- _Directions for this task_: Instruction for the data below: set down exactly the lines from the line with "マイページ (323, 880)" to the line with "info@templarasociacioncivil.org (315, 2503)", inclusive, and no others.

- _Records for the task_:
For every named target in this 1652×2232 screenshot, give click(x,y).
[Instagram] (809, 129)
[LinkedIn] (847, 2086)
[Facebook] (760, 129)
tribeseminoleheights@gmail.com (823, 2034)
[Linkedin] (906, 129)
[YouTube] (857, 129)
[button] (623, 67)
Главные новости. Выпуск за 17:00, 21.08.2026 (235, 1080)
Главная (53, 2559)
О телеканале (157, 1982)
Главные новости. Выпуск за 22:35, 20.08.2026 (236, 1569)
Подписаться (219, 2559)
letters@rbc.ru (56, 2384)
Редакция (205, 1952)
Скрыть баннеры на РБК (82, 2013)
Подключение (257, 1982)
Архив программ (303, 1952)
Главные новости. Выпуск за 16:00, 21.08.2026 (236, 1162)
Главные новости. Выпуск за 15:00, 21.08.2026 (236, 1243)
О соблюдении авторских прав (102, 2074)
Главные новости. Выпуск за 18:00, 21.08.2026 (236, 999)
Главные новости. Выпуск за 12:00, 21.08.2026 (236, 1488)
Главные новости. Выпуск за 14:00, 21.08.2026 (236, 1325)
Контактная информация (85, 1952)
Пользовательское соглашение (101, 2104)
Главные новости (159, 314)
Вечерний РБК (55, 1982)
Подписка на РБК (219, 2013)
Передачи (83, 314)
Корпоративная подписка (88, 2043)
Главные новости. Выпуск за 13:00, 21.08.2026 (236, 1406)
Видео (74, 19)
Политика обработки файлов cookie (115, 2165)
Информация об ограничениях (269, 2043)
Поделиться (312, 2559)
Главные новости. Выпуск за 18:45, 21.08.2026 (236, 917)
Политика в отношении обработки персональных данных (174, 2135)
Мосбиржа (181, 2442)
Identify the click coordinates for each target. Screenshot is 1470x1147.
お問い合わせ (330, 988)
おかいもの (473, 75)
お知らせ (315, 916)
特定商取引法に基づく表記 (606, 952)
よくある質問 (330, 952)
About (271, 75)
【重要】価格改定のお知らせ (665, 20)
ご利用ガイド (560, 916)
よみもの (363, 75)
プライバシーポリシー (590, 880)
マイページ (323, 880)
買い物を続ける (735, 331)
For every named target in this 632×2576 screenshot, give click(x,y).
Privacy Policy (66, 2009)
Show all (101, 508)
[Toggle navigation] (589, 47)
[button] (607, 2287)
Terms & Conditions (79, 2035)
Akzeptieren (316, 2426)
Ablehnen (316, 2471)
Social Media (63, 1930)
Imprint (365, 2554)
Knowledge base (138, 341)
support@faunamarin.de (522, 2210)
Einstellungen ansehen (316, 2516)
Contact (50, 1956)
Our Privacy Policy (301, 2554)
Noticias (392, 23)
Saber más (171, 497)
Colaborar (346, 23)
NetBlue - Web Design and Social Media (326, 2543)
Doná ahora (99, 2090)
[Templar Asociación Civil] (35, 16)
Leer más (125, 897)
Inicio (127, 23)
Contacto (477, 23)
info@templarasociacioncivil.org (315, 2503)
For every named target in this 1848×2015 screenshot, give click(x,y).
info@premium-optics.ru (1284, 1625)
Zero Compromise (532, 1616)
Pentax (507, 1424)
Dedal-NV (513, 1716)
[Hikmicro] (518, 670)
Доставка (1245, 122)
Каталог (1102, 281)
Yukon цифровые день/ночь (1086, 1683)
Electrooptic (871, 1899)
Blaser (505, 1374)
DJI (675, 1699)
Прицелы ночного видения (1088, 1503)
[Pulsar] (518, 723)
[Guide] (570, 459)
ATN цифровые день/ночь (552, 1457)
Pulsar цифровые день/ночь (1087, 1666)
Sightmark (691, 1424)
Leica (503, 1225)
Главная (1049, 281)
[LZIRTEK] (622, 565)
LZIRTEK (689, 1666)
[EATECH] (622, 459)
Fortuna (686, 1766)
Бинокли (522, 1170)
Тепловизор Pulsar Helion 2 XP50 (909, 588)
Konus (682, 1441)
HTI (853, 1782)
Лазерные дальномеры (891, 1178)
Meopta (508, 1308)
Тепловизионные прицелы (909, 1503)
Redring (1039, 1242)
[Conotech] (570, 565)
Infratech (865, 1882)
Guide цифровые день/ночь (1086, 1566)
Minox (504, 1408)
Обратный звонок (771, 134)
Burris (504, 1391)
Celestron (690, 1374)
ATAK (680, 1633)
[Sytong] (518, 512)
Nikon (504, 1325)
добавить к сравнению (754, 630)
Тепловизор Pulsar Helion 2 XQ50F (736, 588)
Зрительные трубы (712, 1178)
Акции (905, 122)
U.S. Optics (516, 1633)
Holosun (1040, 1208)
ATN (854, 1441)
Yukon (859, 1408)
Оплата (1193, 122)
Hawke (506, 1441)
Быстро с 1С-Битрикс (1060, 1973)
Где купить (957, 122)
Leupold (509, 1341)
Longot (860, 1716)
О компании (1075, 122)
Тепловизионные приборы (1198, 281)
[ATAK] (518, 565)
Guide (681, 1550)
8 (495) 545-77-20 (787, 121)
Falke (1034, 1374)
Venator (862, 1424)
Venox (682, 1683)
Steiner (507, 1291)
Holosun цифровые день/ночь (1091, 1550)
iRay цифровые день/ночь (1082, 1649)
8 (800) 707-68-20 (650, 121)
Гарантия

- _Solved problem_:
マイページ (323, 880)
買い物を続ける (735, 331)
For every named target in this 632×2576 screenshot, give click(x,y).
Privacy Policy (66, 2009)
Show all (101, 508)
[Toggle navigation] (589, 47)
[button] (607, 2287)
Terms & Conditions (79, 2035)
Akzeptieren (316, 2426)
Ablehnen (316, 2471)
Social Media (63, 1930)
Imprint (365, 2554)
Knowledge base (138, 341)
support@faunamarin.de (522, 2210)
Einstellungen ansehen (316, 2516)
Contact (50, 1956)
Our Privacy Policy (301, 2554)
Noticias (392, 23)
Saber más (171, 497)
Colaborar (346, 23)
NetBlue - Web Design and Social Media (326, 2543)
Doná ahora (99, 2090)
[Templar Asociación Civil] (35, 16)
Leer más (125, 897)
Inicio (127, 23)
Contacto (477, 23)
info@templarasociacioncivil.org (315, 2503)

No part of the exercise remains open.